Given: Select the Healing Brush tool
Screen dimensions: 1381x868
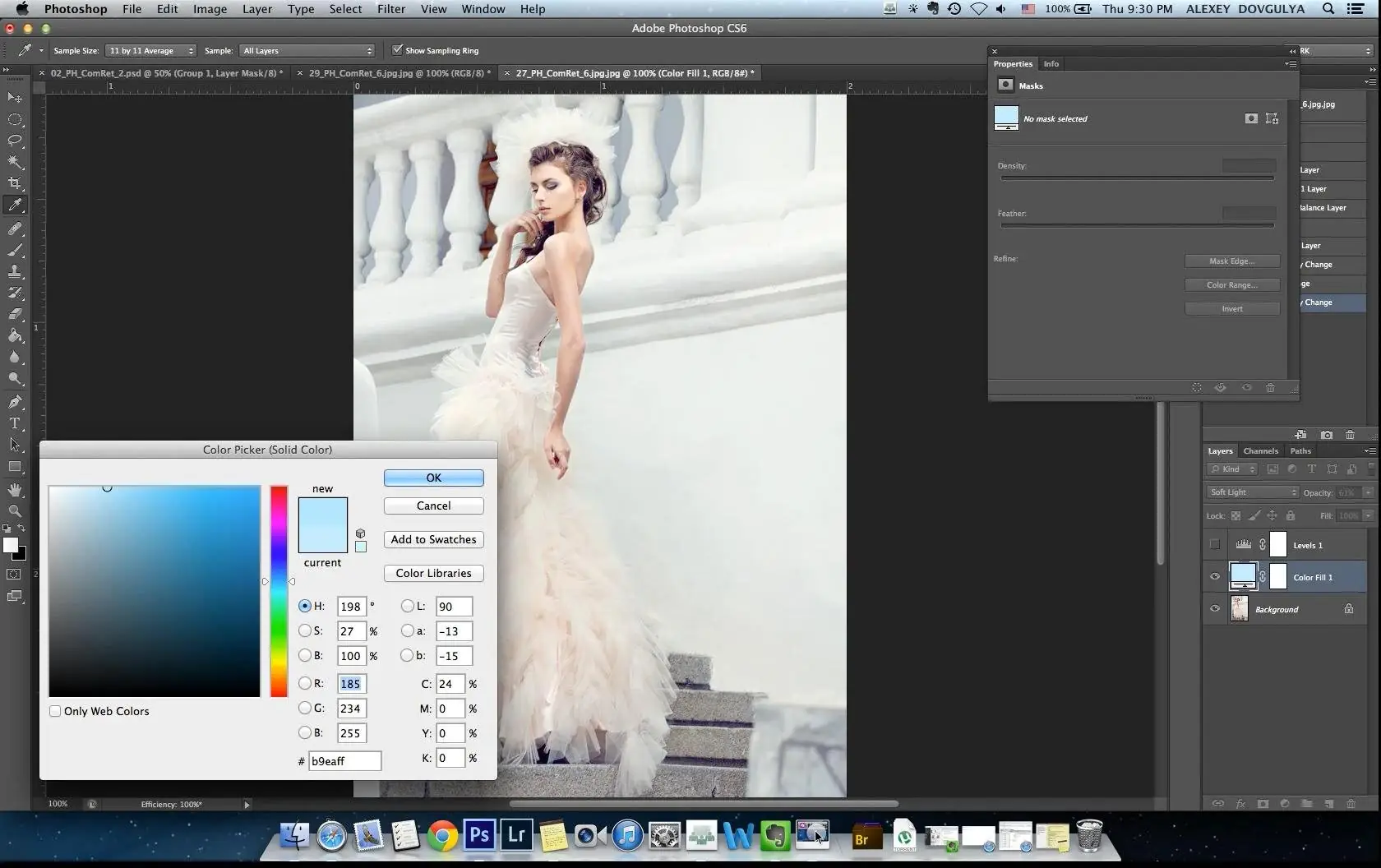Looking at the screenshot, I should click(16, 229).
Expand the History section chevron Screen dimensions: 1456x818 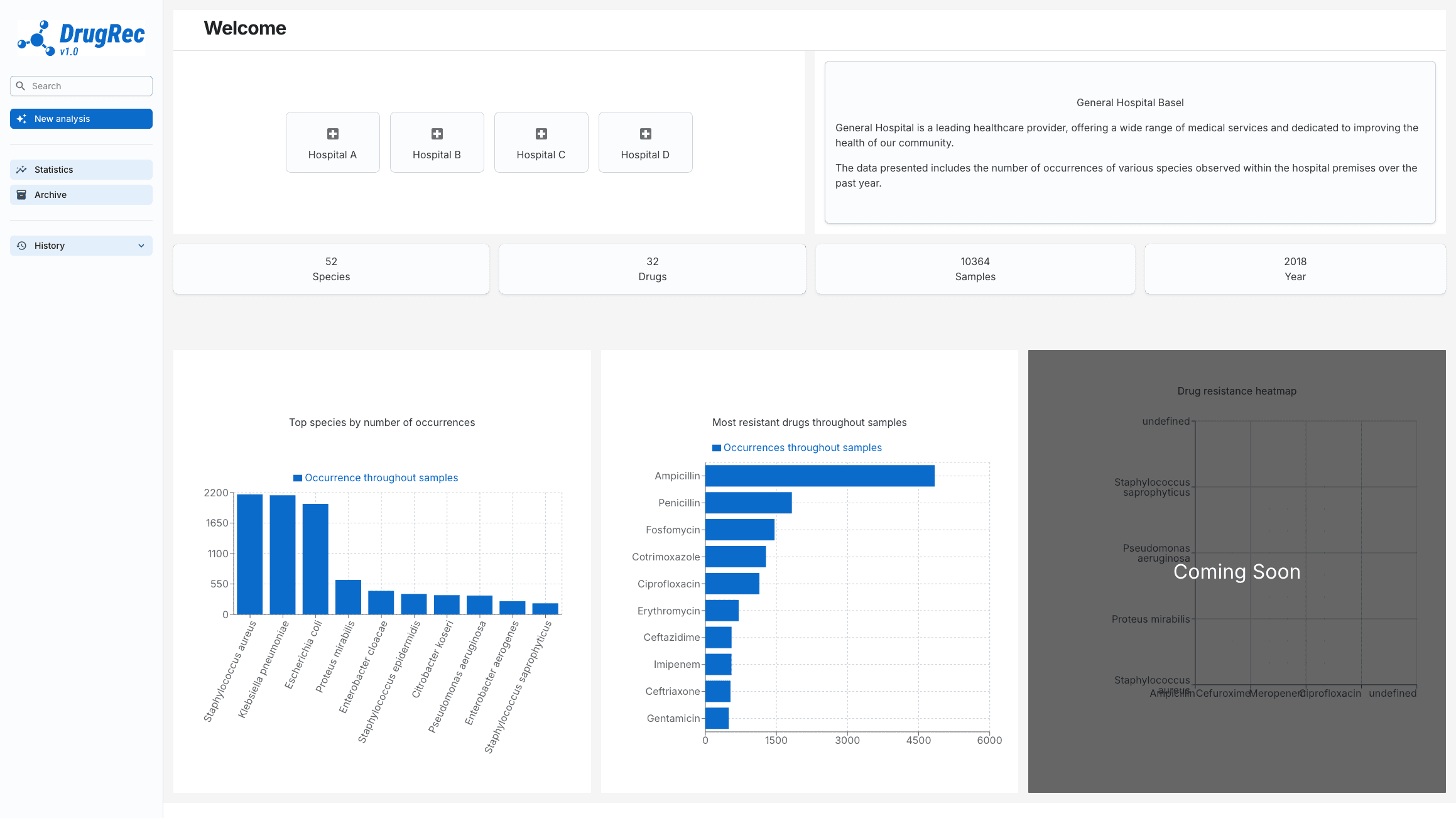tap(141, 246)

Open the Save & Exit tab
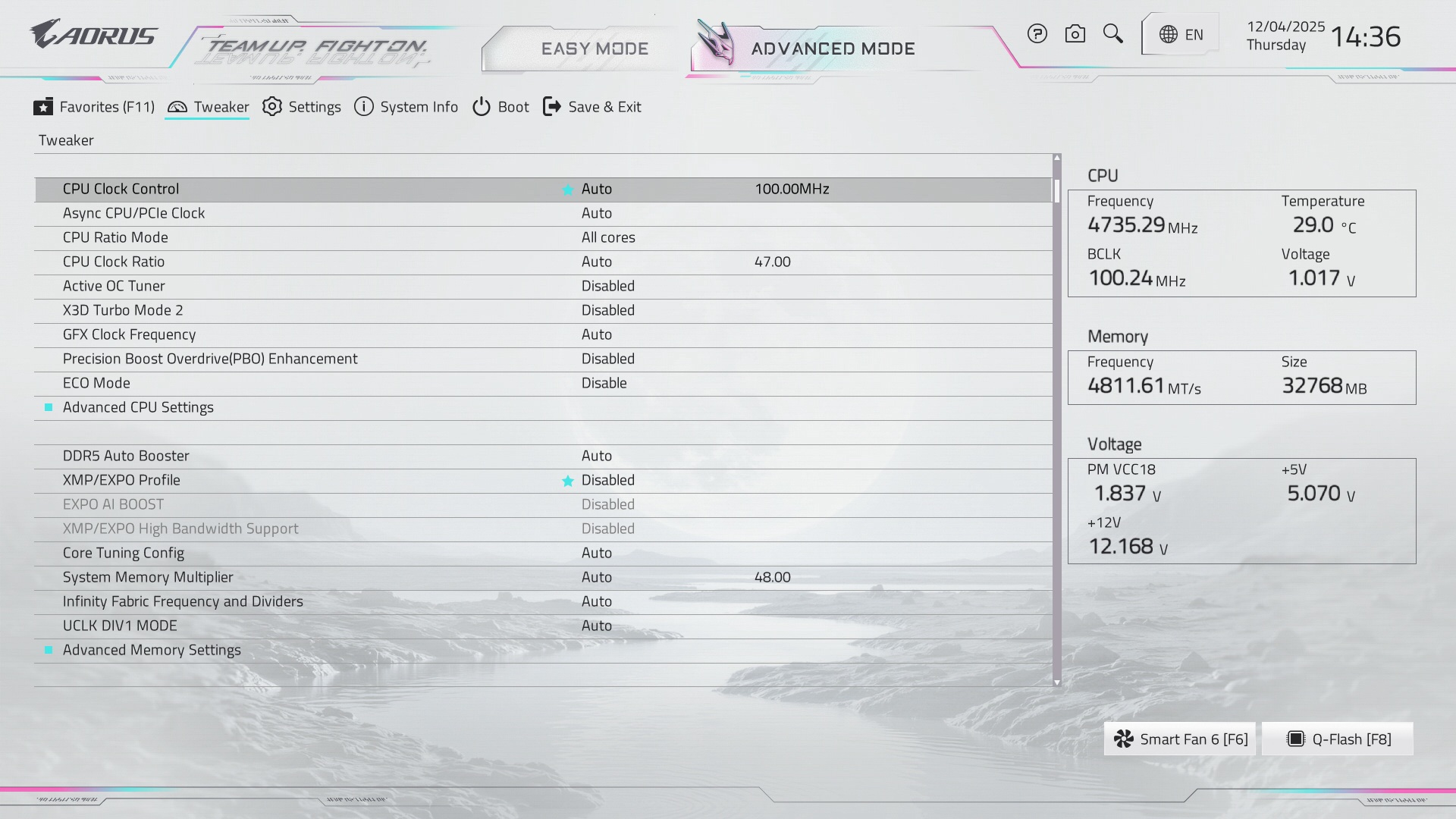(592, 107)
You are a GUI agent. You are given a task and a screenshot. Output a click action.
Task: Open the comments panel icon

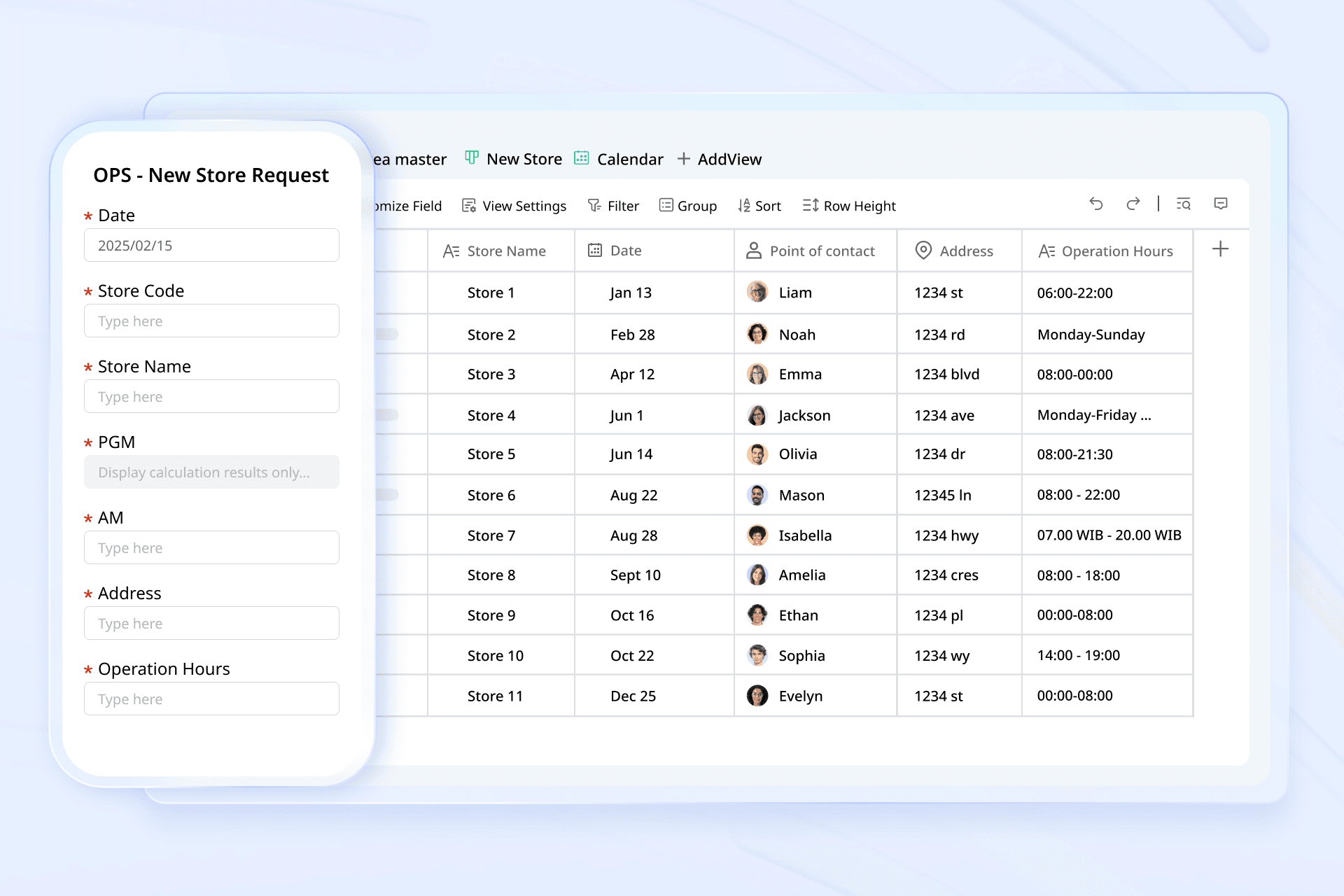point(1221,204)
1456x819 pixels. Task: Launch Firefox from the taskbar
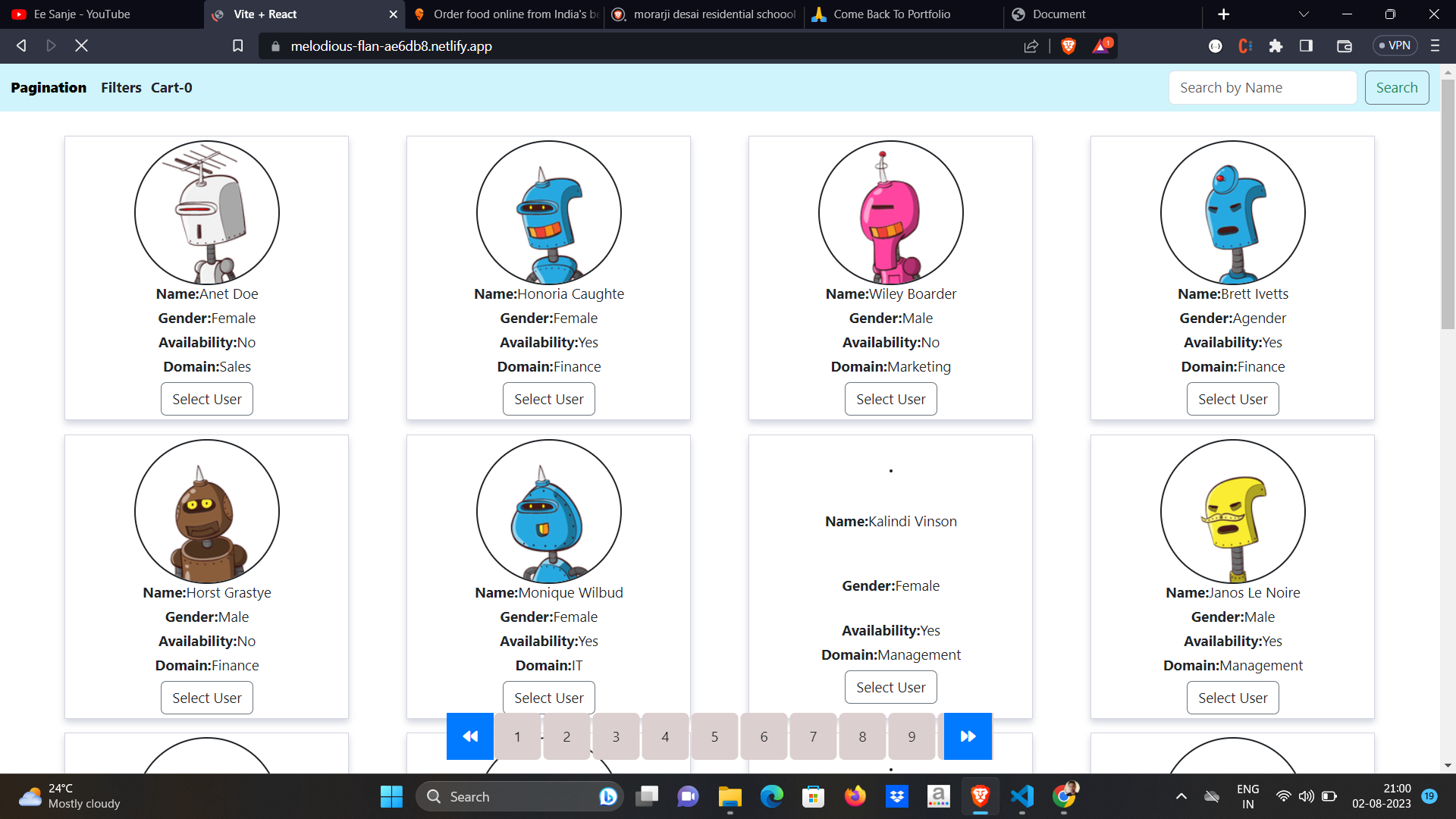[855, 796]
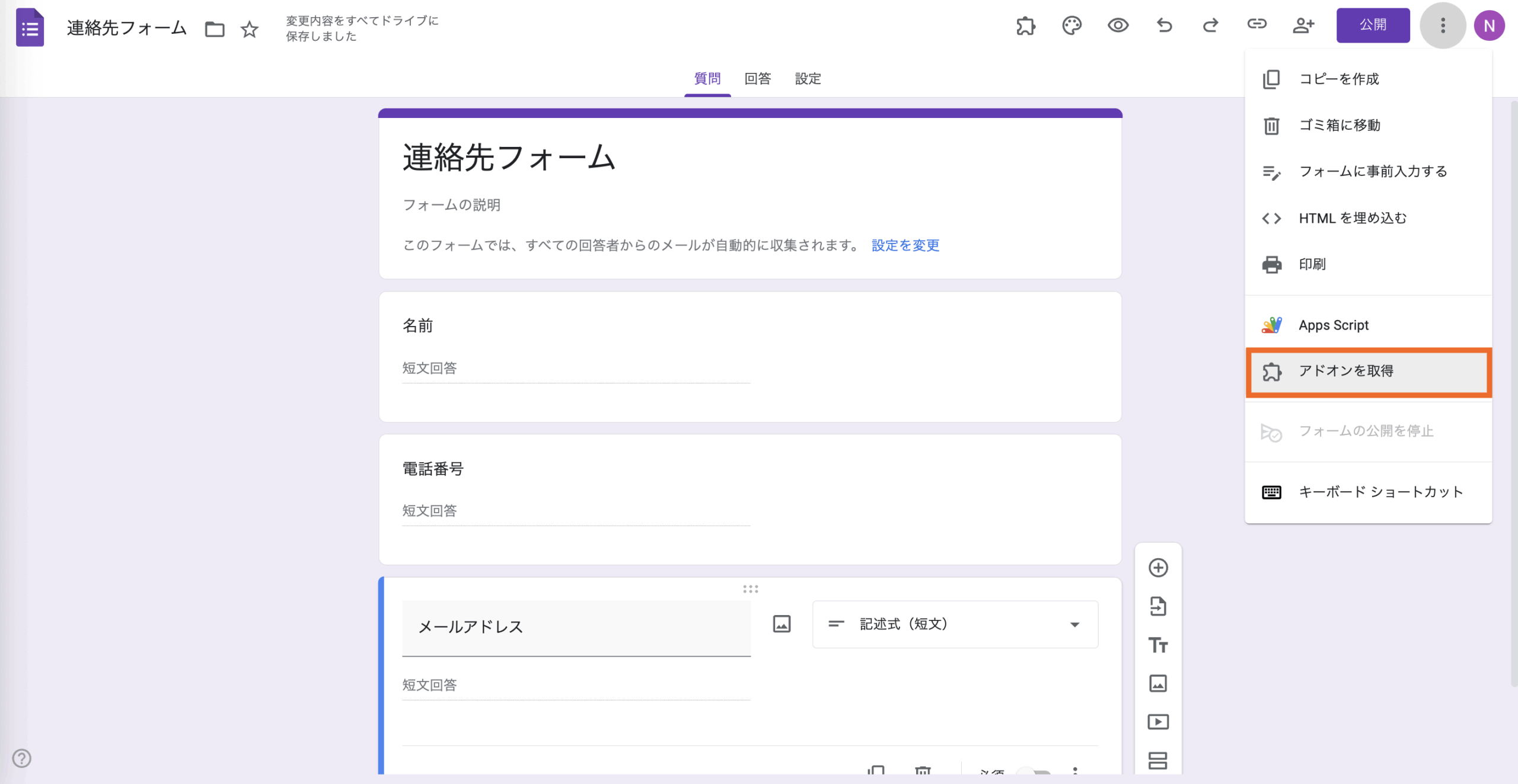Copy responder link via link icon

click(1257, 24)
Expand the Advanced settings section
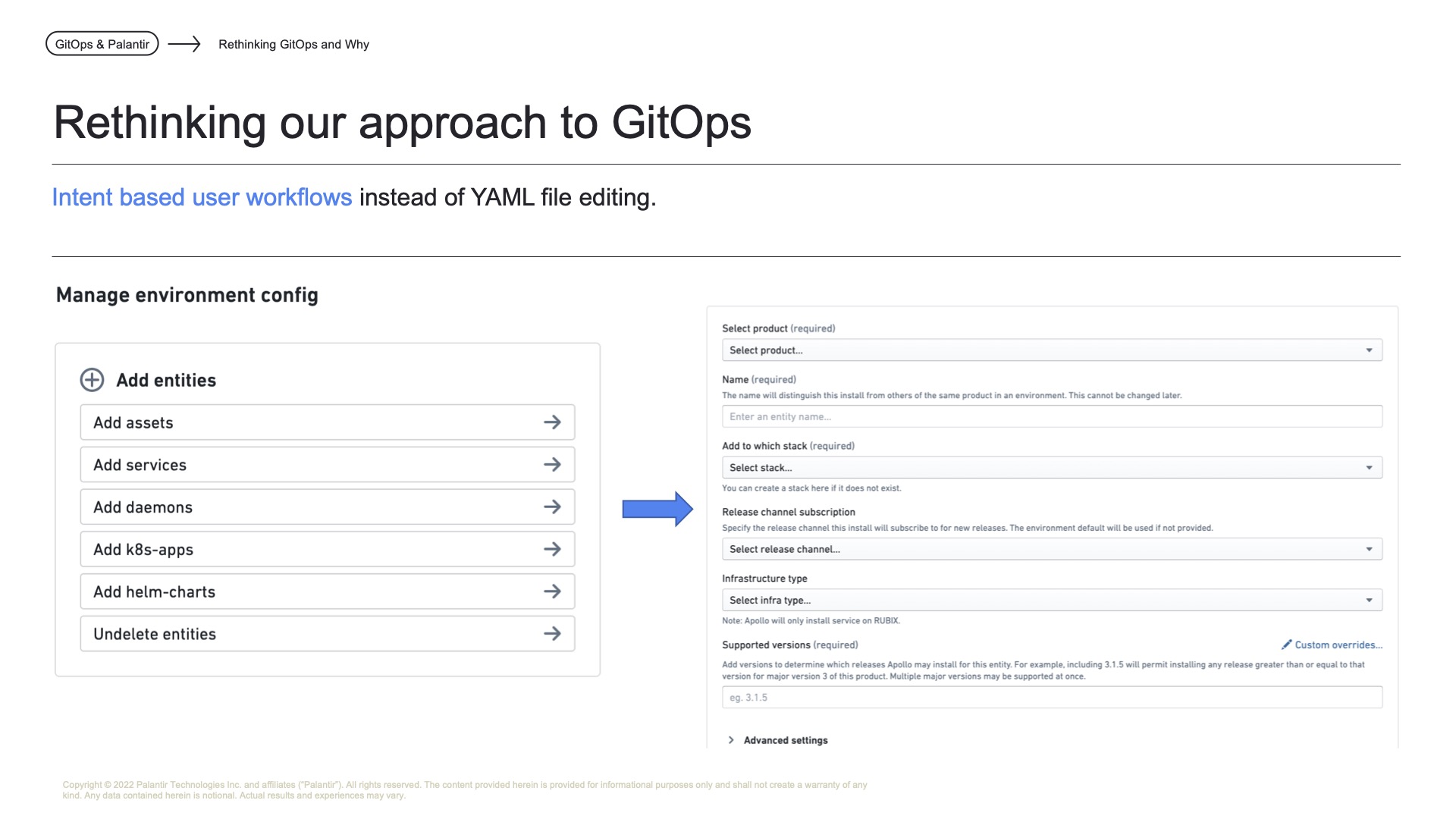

= = = = = = =

### EXERCISE:
Nothing but the lines from the one that contains "Open the Save & Exit tab" through the last line of the material should be written out, exactly. Omit pictures.

### WRITTEN SOLUTION:
Open the Save & Exit tab
(592, 107)
You are a GUI agent. You are given a task and a screenshot. Output a click action.
Task: Open the comments panel icon

point(1221,204)
1456x819 pixels. Task: Launch Firefox from the taskbar
[855, 796]
Copy responder link via link icon

click(1257, 24)
Expand the Advanced settings section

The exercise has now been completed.